Social media has a prominent influence in how we relay information and gather news. With the protests in Turkey and Egypt, we decided to use our social data to compare when and how users in these countries were socially engaged, and how they relayed information to each other.
In Turkey, the protests began on May 28th, which is Day 1 in the chart below. The shares during these first few days were steady, and made their first jump on June 1st (Day 5), when the unrest began to spread to other cities outside of Istanbul. Shares peak on June 4th, the day the Turkish Deputy Prime Minister apologizes to those injured in the clashes. There is a significant dropoff on June 7th (Day 11), the day an immediate end to all demonstrations was called.
In Egypt, social mentions are steady, even through June 30th (Day 3), which is the day eight people were killed in demonstrations encouraging Morsi to step down. The first significant jump is on July 3rd (Day 6), when Morsi is ousted as the Egyptian president. The greatest amount of social sharing occurred on the day thirty people were killed in clashes, July 5th. There is a gradual falloff after this day with a slight peak on July 8th (Day 11), the day of the Republican Guard massacre.
Taking it a step further, we found that social sharing was most concentrated around 7:20pm BST on July 5th, when Al Jazeera was broadcasting live video from central Cairo as people clashed near Tahir Square.
Looking at these two charts, we see the difference in the events that cause an increase or decrease in social sharing in each of these countries. In Turkey, the fluctuation in shares correlates with public announcements, such as apologies from the Deputy Prime Minister, and calls to cease demonstrations. In Egypt, the sharing correlates with violent events, such as the “Day of Rejection” on July 5th and the Republic Guard massacre on July 8th.

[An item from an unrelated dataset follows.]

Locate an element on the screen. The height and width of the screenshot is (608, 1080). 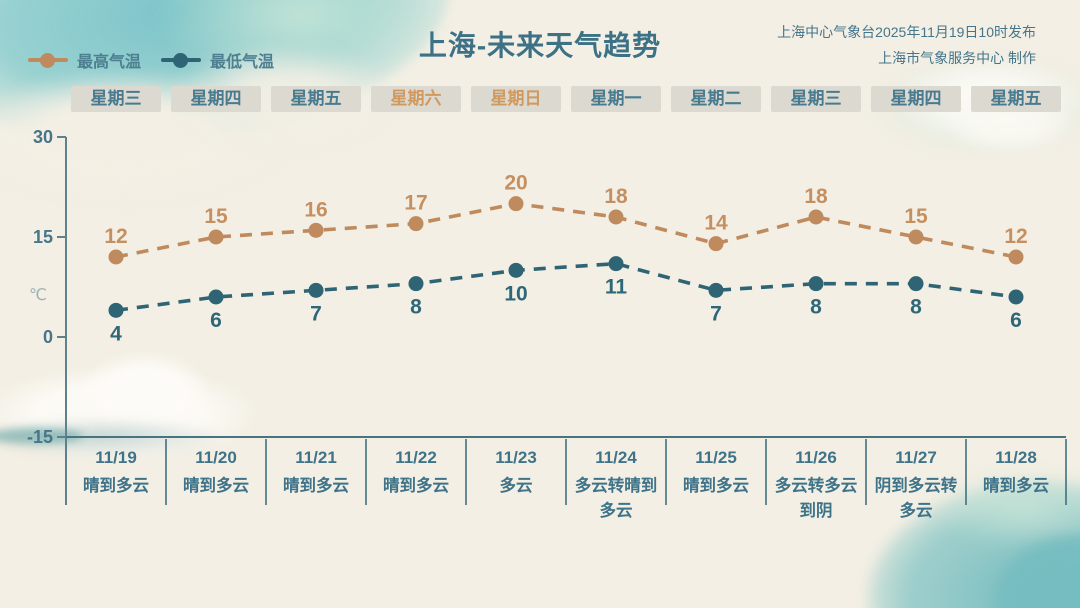
day-column: 11/23 多云 is located at coordinates (516, 486).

Now we know when users in these countries were likely to share, but what social tools were they using to share? In Turkey, 65% of sharing occurred on Facebook, and 20% on Twitter. In Egypt, 87% of sharing occurred on Facebook, and only 7% on Twitter. In both countries, Facebook and Twitter were the main place to share, and strongly outweighed other sharing methods like email and print. Due to the nature of events and users needing to quickly get information to others, it is no surprise that these sharing methods were the most popular.
The chart below shows Egypt’s mobile sharing during the same time period. Here we see that mobile sharing follows the same trend as overall sharing during the events.
Current events can have a significant and lasting influence on social media usage, including where and how users share information. Social sharing in Egypt is still at a high level. Will it stay at this level or fall back to pre-protest levels as we saw with Turkey?